Jan, à la demande de Yanuko, est en train d’écrire ses mémoires. Il ne veut pas les publier, c’est seulement pour ses proches, dit-il. J’aimerais le lire.

Il me gêne sur un point cependant: son virulent anti communisme qui lui fait associer, confondre et renvoyer dos à dos nazisme et communisme. J’objecte comme chaque fois: Hitler avait exprimé ses délires, notamment antisémites, et annoncé fort clairement, par écrit, son abominable beruf ; il n’a donc fait ensuite qu’accomplir -en partie- la funeste tâche qu’il s’était attribué… tandis que Staline par exemple -ou Lénine-, sur le principe, sont irréprochables, et les goulags qui s’ensuivirent furent des dérives atroces mais imprévisibles -pour le peuple- d’une idéologie en elle-même innocente.
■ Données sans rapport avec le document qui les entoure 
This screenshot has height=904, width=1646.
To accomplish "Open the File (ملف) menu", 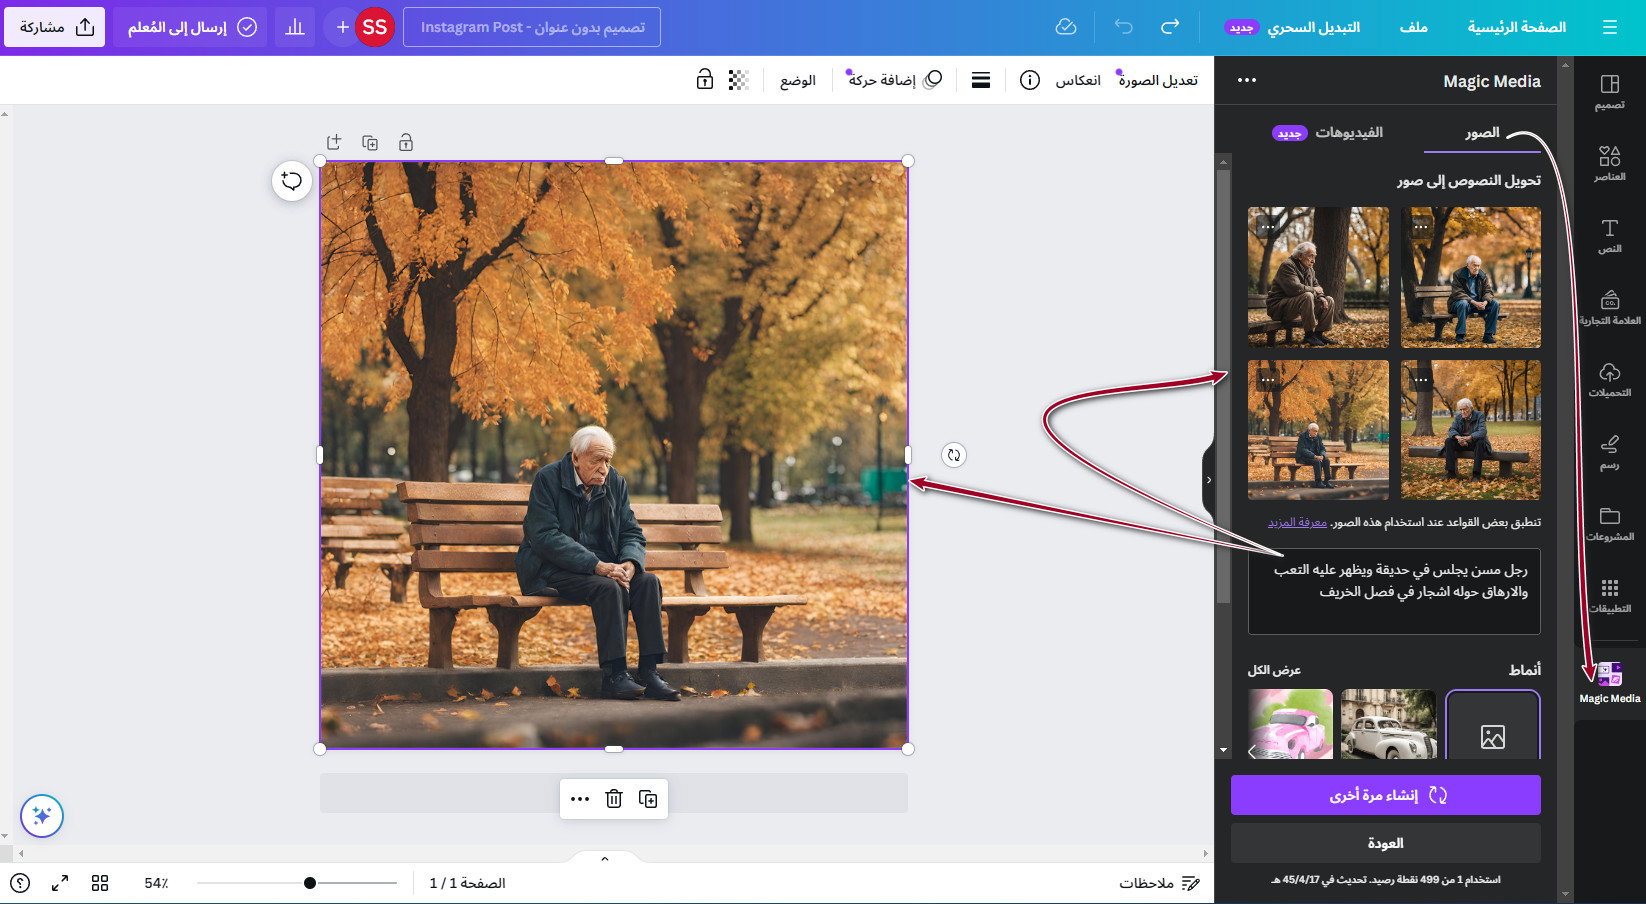I will (1413, 27).
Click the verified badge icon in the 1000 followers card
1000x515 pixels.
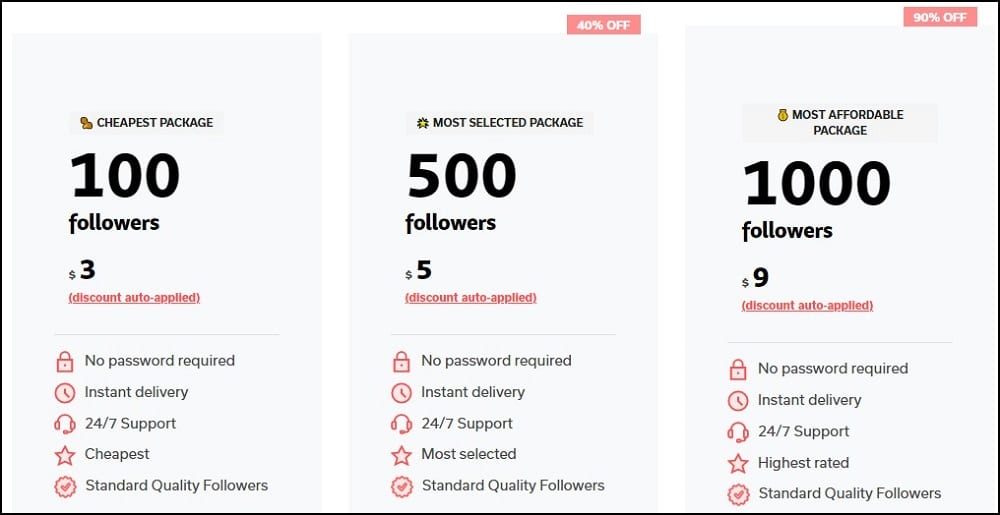pyautogui.click(x=738, y=494)

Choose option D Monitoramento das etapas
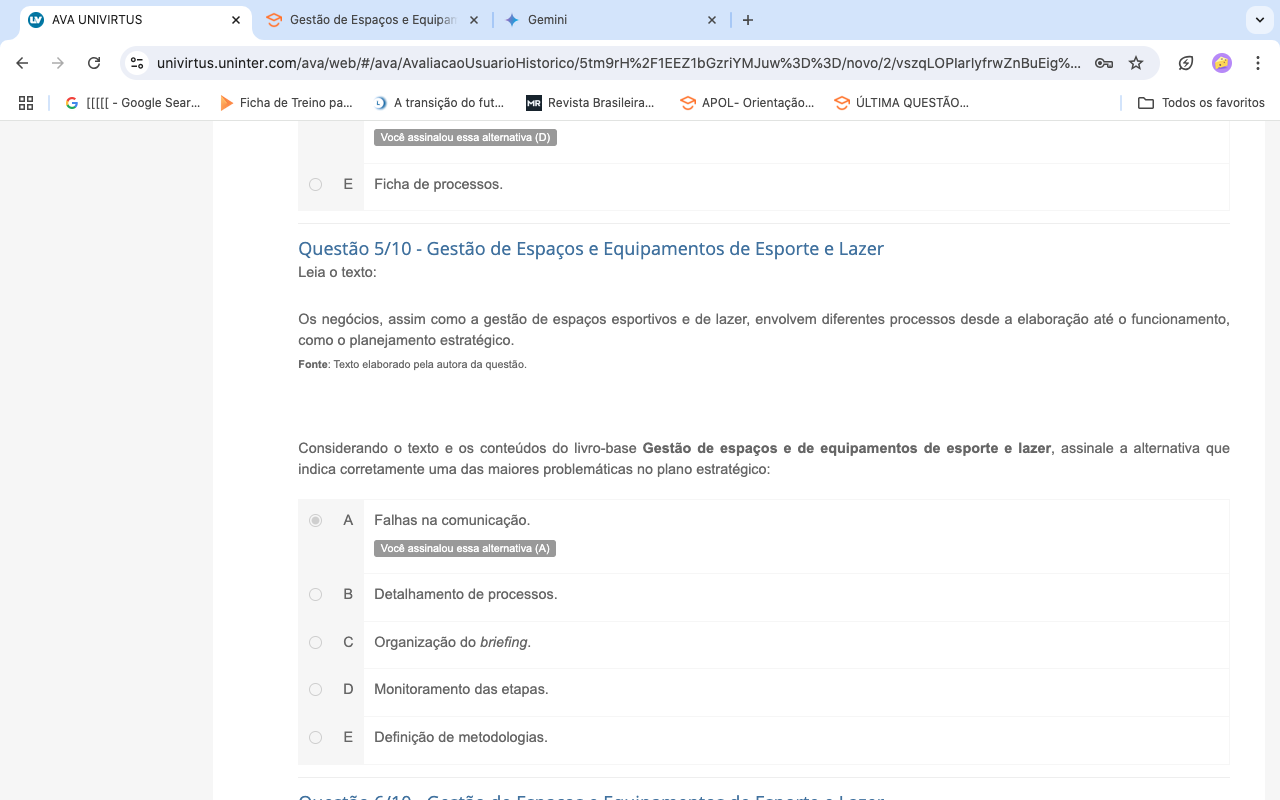tap(316, 689)
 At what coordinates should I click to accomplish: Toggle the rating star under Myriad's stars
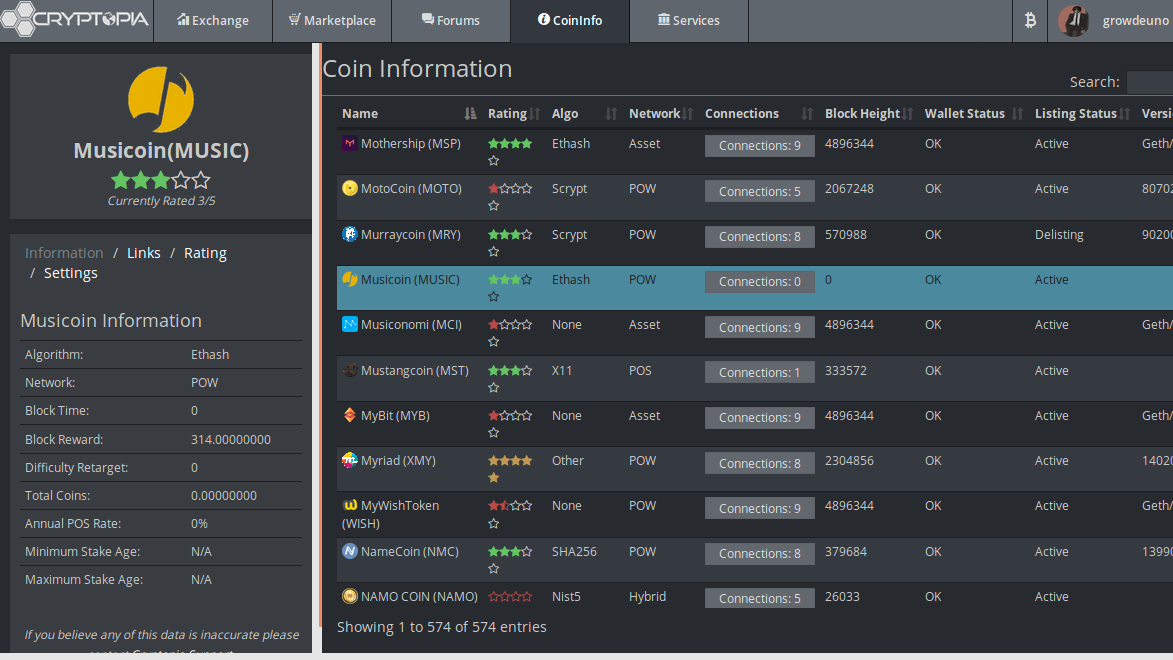click(493, 477)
Les camps de la mort, au contraire, constituent simplement la mise en pratique logique et annoncée d’un engagement officiel qui peut perdurer tel que de nos jours… et constitue par conséquent un risque pérenne pour tous, pour les juifs en particulier. Entre mourir dans les camps nazis et dans les goulags, il y a toute la différence entre périr du sida -après une vie sexuelle agitée qui a fait des émules- et se faire tuer dans un accident de la route parce que toute une série de véhicules était défectueuse. Même si en effet pour les morts, la différence peut paraître mince, la suite n’est en rien identique: le sidéen poursuit sa tâche après lui, le HIV file et s’enfle à l’infini, tandis que l’accidenté de la route demeure un cas isolé ou du moins limité, même si d’autres carambolages en effet vont ensuite tuer de la même manière.
Bla bla bla, ma voix Sorbonne sans doute, aurait dit Pauline, qui n’acceptait aucun anti communisme que ce soit, de la propagande bourgeoise, point.

C’était un test. Je voulais voir s’il rétorquerait que cela ne faisait aucune différence, comme on l’entend de la part des gens d’extrême droite. Il ne l’a pas fait, se bornant à observer que le communisme ou du moins ses dérives avaient fait davantage de martyrs que le nazisme, ce qui est tout à fait exact. Il n’est donc pas d’extrême droite.

Sophie est venue elle aussi, comme d’habitude. C’est à croire qu’elle est tout le temps postée devant le portail car dès que j’ouvre, au bout d’une heure ou deux, je la vois s’encadrer. Elle veut louer une chambre, elle s’ennuie à Saint Jean et, après ses cours de danse, théâtre, chant, écriture… n’a pas le courage de pousser jusque là haut sur la montage, surtout l’hiver. Décidément, la maison va devenir celle des instit et des curés à la retraite. Ce n’est pas si mal finalement.